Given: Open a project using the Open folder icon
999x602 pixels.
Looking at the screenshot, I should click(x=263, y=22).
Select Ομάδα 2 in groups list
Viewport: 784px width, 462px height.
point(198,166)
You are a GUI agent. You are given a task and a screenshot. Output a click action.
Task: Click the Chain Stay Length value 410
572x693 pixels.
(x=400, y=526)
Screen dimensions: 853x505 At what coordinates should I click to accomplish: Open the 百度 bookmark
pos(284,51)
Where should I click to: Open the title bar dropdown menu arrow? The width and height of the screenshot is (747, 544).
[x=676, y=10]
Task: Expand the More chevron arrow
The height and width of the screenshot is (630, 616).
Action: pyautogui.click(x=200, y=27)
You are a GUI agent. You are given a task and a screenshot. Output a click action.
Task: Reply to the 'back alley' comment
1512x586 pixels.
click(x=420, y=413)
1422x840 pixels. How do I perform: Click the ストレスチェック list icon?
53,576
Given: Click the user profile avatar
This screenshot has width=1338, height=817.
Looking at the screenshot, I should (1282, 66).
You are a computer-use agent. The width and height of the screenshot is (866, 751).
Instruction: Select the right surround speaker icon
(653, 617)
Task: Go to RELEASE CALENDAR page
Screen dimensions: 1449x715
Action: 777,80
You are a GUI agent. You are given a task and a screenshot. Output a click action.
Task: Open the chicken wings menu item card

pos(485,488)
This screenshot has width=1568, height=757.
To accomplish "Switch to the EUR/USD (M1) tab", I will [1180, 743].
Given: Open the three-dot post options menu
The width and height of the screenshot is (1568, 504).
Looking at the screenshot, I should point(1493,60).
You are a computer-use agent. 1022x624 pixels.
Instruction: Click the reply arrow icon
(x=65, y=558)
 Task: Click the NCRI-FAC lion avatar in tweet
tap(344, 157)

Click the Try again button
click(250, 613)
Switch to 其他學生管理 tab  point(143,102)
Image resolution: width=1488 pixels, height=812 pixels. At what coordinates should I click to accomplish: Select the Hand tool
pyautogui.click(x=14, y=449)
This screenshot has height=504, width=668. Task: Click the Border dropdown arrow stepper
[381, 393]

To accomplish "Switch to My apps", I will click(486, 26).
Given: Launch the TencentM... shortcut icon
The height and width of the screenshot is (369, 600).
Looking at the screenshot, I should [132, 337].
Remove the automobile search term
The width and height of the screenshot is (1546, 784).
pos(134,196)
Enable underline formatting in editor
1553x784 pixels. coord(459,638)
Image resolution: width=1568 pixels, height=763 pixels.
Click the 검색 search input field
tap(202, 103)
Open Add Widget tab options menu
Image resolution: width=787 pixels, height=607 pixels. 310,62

- What the task asks
Change each "GUI agent" in the rows above to "UI assistant" and write out all the rows again, leaving everything else unchanged.

- Expected answer
Given: Open a project using the Open folder icon
999x602 pixels.
Looking at the screenshot, I should click(x=263, y=22).
Select Ομάδα 2 in groups list
Viewport: 784px width, 462px height.
point(198,166)
You are a UI assistant. You are given a task and a screenshot. Output a click action.
Task: Click the Chain Stay Length value 410
572x693 pixels.
(x=400, y=526)
Screen dimensions: 853x505 At what coordinates should I click to accomplish: Open the 百度 bookmark
pos(284,51)
Where should I click to: Open the title bar dropdown menu arrow? The width and height of the screenshot is (747, 544).
[x=676, y=10]
Task: Expand the More chevron arrow
The height and width of the screenshot is (630, 616).
Action: pyautogui.click(x=200, y=27)
You are a UI assistant. You are given a task and a screenshot. Output a click action.
Task: Reply to the 'back alley' comment
1512x586 pixels.
click(x=420, y=413)
1422x840 pixels. How do I perform: Click the ストレスチェック list icon?
53,576
Given: Click the user profile avatar
This screenshot has width=1338, height=817.
Looking at the screenshot, I should (1282, 66).
You are a computer-use agent. The width and height of the screenshot is (866, 751).
Instruction: Select the right surround speaker icon
(653, 617)
Task: Go to RELEASE CALENDAR page
Screen dimensions: 1449x715
Action: 777,80
You are a UI assistant. You are given a task and a screenshot. Output a click action.
Task: Open the chicken wings menu item card

pos(485,488)
This screenshot has width=1568, height=757.
To accomplish "Switch to the EUR/USD (M1) tab", I will [1180, 743].
Given: Open the three-dot post options menu
The width and height of the screenshot is (1568, 504).
Looking at the screenshot, I should point(1493,60).
You are a computer-use agent. 1022x624 pixels.
Instruction: Click the reply arrow icon
(x=65, y=558)
 Task: Click the NCRI-FAC lion avatar in tweet
tap(344, 157)

Click the Try again button
click(250, 613)
Switch to 其他學生管理 tab  point(143,102)
Image resolution: width=1488 pixels, height=812 pixels. At what coordinates should I click to accomplish: Select the Hand tool
pyautogui.click(x=14, y=449)
This screenshot has height=504, width=668. Task: Click the Border dropdown arrow stepper
[381, 393]

To accomplish "Switch to My apps", I will click(486, 26).
Given: Launch the TencentM... shortcut icon
The height and width of the screenshot is (369, 600).
Looking at the screenshot, I should [132, 337].
Remove the automobile search term
The width and height of the screenshot is (1546, 784).
pos(134,196)
Enable underline formatting in editor
1553x784 pixels. coord(459,638)
Image resolution: width=1568 pixels, height=763 pixels.
Click the 검색 search input field
tap(202, 103)
Open Add Widget tab options menu
Image resolution: width=787 pixels, height=607 pixels. 310,62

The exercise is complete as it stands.